Writing Robust Code and Unit Testing

Defensive Programming

We made several mistakes while writing the programs in our first few lessons:

  • Are there still errors lurking in the code we have?
  • How can we guard against introducing new errors in code as we modify it?

The first step is to use defensive programming, i.e., to assume that mistakes will happen and to guard against them.

One way to do this is to add assertions to our code so that it checks itself as it runs. An assertion is simply a statement that something must be true at a certain point in a program. When Python sees one, it checks that the assertion’s condition:

  • If true, Python does nothing
  • If false, Python halts the program immediately and prints the error message provided

For example, this piece of code halts as soon as the loop encounters a value that isn’t positive:

numbers = [1.5, 2.3, 0.7, -0.001, 4.4]
total = 0.0
for n in numbers:
    assert n >= 0.0, 'Data should only contain positive values'
    total += n
Traceback (most recent call last):
  File "<stdin>", line 2, in <module>
AssertionError: Data should only contain positive values

Programs like the Firefox browser are littered with assertions: 10-20% of the code they contain are there to check that the other 80-90% are working correctly.

Broadly speaking, assertions fall into three categories:

  • A precondition is something that must be true at the start of a function in order for it to work correctly.
  • A postcondition is something that the function guarantees is true when it finishes.
  • An invariant something that is always true at a particular point inside a piece of code.

For example, let’s look at rectangle1.py (in the code subdirectory). Suppose we are representing rectangles using a tuple of four coordinates (x0, y0, x1, y1). In order to do some calculations, we need to normalize the rectangle so that it is at the origin and 1.0 units long on its longest axis. The function does that, but checks that its input is correctly formatted and that its result makes sense:

def normalize_rectangle(rect):
    assert len(rect) == 4, 'Rectangles must contain 4 coordinates'
    x0, y0, x1, y1 = rect
    assert x0 < x1, 'Invalid X coordinates'
    assert y0 < y1, 'Invalid Y coordinates'

    dx = x1 - x0
    dy = y1 - y0
    if dx > dy:
        scaled = float(dx) / dy
        upper_x, upper_y = 1.0, scaled
    else:
        scaled = float(dx) / dy
        upper_x, upper_y = scaled, 1.0

    assert 0 < upper_x <= 1.0, 'Calculated upper X coordinate invalid'
    assert 0 < upper_y <= 1.0, 'Calculated upper Y coordinate invalid'

    return (0, 0, upper_x, upper_y)

The preconditions on lines 2, 4, and 5 catch invalid inputs.
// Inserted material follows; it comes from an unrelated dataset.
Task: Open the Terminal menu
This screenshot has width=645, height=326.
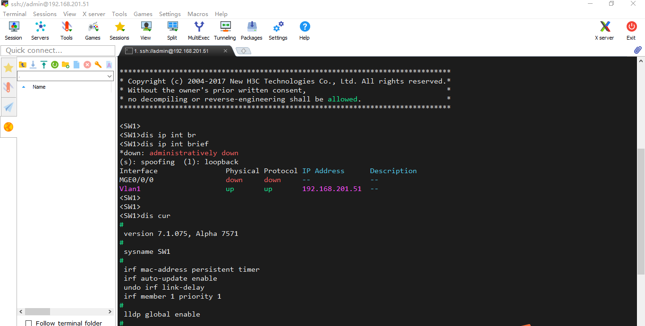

Before you try the next bit, make sure you cd to the code subdirectory first!

from rectangle1 import normalize_rectangle
print(normalize_rectangle( (0.0, 1.0, 2.0) )) # missing the fourth coordinate
Traceback (most recent call last):
  File "<stdin>", line 1, in <module>
  File "rectangle1.py", line 2, in normalize_rectangle
    assert len(rect) == 4, 'Rectangles must contain 4 coordinates'
AssertionError: Rectangles must contain 4 coordinates
print(normalize_rectangle( (4.0, 2.0, 1.0, 5.0) )) # X axis inverted
Traceback (most recent call last):
  File "<stdin>", line 1, in <module>
  File "rectangle1.py", line 4, in normalize_rectangle
    assert x0 < x1, 'Invalid X coordinates'
AssertionError: Invalid X coordinates

The post-conditions help us catch bugs by telling us when our calculations cannot have been correct. For example, if we normalize a rectangle that is taller than it is wide everything seems OK:

print(normalize_rectangle( (0.0, 0.0, 1.0, 5.0) ))
(0, 0, 0.2, 1.0)

but if we normalize one that’s wider than it is tall, the assertion is triggered:

print(normalize_rectangle( (0.0, 0.0, 5.0, 1.0) ))
Traceback (most recent call last):
  File "<stdin>", line 1, in <module>
  File "rectangle1.py", line 17, in normalize_rectangle
    assert 0 < upper_y <= 1.0, 'Calculated upper Y coordinate invalid'
AssertionError: Calculated upper Y coordinate invalid

Re-reading our function, we realize that line 10 should divide dy by dx rather than dx by dy. If we had left out the assertion at the end of the function, we would have created and returned something that looked like a valid answer, but wasn’t; detecting and debugging that would almost certainly have taken more time in the long run than writing the assertion.

But assertions aren’t just about catching errors: they also help people understand programs. Each assertion gives the person reading the program a chance to check (consciously or otherwise) that their understanding matches what the code is doing.

Most good programmers follow two rules when adding assertions to their code.

  • The first is, “fail early, fail often”. The greater the distance between when and where an error occurs and when it’s noticed, the harder the error will be to debug, so good code catches mistakes as early as possible.

  • The second rule is, “turns bugs into assertions or tests”. If you made a mistake in a piece of code, the odds are good that you have made other mistakes nearby, or will make the same mistake (or a related one) the next time you change it. Writing assertions to check that you haven’t regressed (i.e., haven’t re-introduced an old problem) can save a lot of time in the long run, and helps to warn people who are reading the code (including your future self) that this bit is tricky.

Challenges

  1. Explain in words what the assertions in this code check, and for each one, give an example of input that will make that assertion fail.

    def running(values):
        assert len(values) > 0
        result = [values[0]]
        for v in values[1:]:
            assert result[-1] >= 0
            result.append(result[-1] + v)
        assert result[-1] >= result[0]
        return result